Mr. Uribe’s feat was
punctuated by daring moments, including the rescue of former presidential
candidate Ingrid Betancourt, three American contractors and several hostages in
2008, when an intelligence mission broke the enemy’s code of communications and
duped FARC into believing that the rescuers were humanitarian workers.
What is most interesting about
“No Lost Causes,” Mr. Uribe’s engaging memoir, isn’t so much the narrative of
his achievements but the insight he offers into his own character and the life
experiences that created it. (Mr. Uribe has recently been nominated to be a
director of News Corp., the owner of The Wall Street Journal.) The simplistic
interpretation is that Mr. Uribe sought to avenge the murder of his father,
killed by FARC in 1983. But his suffering wasn’t so strikingly dissimilar to
that of tens of thousands of other Colombians whose lives had been altered by
two decades of civil war (in the 1940s and 1950s) and decades of drug-related
violence and Marxist terrorism. Just after his father’s murder Mr. Uribe served
on a peace commission charged with exploring an end to the horror through
dialogue.
In fact, Colombian democracy
had tried Chamberlain-like appeasement several times; it was desperate for
Churchillian mettle. The people found it in this man. “Learning how to control
my emotions, and channel them for a constructive purpose,” Mr. Uribe writes,
“took a lifetime of experience for me.” He spent his presidency visiting
village after village to fight for the rebirth of civil society and imitating
the meticulous discipline with which his father had overseen every task on the
family’s farm.
Mr. Uribe tried to use
self-control in dealing with his left-wing neighbors, Venezuela’s Hugo Chávez
and Ecuador’s Rafael Correa. He made overtures and prevented escalations that
might have led to all-out war. But he didn’t lose sight of the mission he
had—to respond to their protection of FARC. So he crossed their borders when he
had to, as in 2008, when Colombia bombed a FARC camp inside Ecuador, killing a
top commander and seizing a treasure trove of information.
Mr. Uribe was in some sense a
victim of his success—most notably with the demobilization of the
paramilitaries, who, like FARC, were drug traffickers. Thanks to a deal, in
2005 he brought more than 35,000 of them into the open. Since it was difficult
for these men to take jobs, some went back to crime. Some operated with
impunity from prison, as in the past. (Eventually Mr. Uribe extradited the 14
key leaders to the United States.)
The process of extracting
confessions was messy and revealed umbilical connections between paramilitaries
and the establishment.
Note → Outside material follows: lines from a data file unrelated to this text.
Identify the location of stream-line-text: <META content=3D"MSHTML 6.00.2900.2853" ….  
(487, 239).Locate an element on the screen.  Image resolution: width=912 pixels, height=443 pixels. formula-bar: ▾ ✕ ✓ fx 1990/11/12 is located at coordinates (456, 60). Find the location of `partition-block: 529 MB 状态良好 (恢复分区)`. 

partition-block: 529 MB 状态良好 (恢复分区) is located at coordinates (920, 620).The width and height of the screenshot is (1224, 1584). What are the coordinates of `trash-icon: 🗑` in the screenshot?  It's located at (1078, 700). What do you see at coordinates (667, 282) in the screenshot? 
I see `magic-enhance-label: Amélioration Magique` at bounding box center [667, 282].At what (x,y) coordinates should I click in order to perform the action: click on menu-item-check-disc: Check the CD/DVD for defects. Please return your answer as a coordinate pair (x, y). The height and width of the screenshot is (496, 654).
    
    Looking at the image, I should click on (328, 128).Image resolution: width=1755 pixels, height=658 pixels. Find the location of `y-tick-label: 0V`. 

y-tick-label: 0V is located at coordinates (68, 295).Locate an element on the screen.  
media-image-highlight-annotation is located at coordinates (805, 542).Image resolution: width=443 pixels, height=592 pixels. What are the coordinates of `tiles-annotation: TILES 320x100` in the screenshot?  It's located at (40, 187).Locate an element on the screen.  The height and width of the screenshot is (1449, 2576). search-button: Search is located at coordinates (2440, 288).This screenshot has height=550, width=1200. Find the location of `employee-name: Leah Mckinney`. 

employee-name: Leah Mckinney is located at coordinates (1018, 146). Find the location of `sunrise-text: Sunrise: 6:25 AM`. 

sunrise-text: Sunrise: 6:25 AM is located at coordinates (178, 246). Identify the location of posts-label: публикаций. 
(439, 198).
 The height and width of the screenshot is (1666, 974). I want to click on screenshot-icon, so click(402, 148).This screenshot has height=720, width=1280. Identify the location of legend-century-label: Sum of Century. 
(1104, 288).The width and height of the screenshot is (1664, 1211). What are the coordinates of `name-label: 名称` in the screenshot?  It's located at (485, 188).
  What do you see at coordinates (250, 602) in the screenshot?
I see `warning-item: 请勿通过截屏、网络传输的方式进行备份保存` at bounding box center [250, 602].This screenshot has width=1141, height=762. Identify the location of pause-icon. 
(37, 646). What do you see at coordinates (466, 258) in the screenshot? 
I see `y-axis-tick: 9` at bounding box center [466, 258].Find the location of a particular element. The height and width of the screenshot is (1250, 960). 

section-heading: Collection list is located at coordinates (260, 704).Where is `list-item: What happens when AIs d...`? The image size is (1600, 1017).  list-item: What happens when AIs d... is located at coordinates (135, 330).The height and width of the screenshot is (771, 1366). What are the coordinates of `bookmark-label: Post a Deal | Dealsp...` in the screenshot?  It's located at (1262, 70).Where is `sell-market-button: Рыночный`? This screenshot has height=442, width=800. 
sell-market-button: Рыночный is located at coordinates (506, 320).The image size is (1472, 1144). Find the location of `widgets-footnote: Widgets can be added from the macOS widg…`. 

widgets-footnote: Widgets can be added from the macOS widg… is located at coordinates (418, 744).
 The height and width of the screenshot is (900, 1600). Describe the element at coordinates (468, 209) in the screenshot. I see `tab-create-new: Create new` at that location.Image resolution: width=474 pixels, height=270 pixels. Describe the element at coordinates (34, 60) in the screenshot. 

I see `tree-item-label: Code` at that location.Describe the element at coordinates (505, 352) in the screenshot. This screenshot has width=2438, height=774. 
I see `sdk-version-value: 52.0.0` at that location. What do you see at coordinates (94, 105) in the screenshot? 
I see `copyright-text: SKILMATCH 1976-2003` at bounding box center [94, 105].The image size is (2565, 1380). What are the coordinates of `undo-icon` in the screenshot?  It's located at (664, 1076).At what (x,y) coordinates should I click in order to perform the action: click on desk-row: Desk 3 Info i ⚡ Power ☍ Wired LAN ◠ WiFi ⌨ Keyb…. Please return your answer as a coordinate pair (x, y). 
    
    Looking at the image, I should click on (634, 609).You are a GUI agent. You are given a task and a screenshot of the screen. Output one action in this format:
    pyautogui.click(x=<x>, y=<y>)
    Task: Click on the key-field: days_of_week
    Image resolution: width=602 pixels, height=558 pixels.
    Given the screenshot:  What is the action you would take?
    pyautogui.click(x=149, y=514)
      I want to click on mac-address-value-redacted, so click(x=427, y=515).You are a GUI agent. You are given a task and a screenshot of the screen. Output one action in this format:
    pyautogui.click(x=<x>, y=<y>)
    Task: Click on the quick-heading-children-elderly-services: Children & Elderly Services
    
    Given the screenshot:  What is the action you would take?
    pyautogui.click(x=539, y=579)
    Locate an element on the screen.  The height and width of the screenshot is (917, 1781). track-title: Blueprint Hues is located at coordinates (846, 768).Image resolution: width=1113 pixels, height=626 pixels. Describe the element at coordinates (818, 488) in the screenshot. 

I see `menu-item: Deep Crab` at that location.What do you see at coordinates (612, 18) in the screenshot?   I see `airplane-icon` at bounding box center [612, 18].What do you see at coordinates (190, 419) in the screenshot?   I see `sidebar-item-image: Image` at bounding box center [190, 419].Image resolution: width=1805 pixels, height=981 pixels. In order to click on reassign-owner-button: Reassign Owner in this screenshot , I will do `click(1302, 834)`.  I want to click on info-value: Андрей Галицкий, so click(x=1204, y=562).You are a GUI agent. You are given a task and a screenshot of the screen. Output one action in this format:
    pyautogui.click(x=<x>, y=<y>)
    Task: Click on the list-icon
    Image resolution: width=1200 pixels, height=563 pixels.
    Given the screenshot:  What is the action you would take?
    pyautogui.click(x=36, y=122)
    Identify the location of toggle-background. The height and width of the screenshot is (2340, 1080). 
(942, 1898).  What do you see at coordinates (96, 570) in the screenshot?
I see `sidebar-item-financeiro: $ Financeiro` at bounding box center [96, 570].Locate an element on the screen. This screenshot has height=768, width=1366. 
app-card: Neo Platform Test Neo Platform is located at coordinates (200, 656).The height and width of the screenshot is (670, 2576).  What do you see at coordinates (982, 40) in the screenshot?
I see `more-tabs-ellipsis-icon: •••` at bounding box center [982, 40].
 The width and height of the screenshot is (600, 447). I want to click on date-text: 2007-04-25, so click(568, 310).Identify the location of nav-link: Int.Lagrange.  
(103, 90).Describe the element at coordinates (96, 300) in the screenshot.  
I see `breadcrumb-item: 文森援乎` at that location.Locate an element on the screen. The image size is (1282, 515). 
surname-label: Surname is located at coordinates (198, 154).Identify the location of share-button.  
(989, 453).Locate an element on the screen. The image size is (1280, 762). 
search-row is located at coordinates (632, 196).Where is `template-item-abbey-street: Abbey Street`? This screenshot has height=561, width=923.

More than 20 mayors, governors and members of Congress
were convicted, as well as other politicians, including some former Uribe
collaborators. Mr. Uribe’s critics blamed the widespread corruption on him, but
he didn’t create the problem—he brought it to the surface and, yes, it looked
very ugly. That said, Mr. Uribe reacted slowly to reports of illegal espionage
and human-rights abuses in the struggle against FARC. “I believed that we could
regain control,” he writes, “over 100 percent of Colombia’s territory while
respecting human rights and extending the reach of democracy.” His sense of
purpose led him to be less obsessively vigilant about the means than the end.
A few months after his
inauguration in 2002, a FARC leader had said: “Uribe’s serious problem is that
he has only three years left and FARC has all the time in the world.”
Inevitably, a man with a messianic bent in the midst of a war found term limits
cumbersome. The constitution was amended to allow him a second term, and he won
re-election in 2006. In 2010, he let start a process that would have permitted
yet another re-election. In the end, the constitutional court prevented it. Mr.
Uribe admits it was “an error” not to halt the process himself.
A few weeks ago, Colombia’s
current president, Juan Manuel Santos, announced that he will start formal
peace negotiations with FARC. Nobody knows if they will end up like the many
frustrated attempts since the 1980s. Whatever happens, the terrorists have
never been closer to defeat, and Colombia is a country reborn—thanks to the
efforts of Mr. Uribe and his brave countrymen.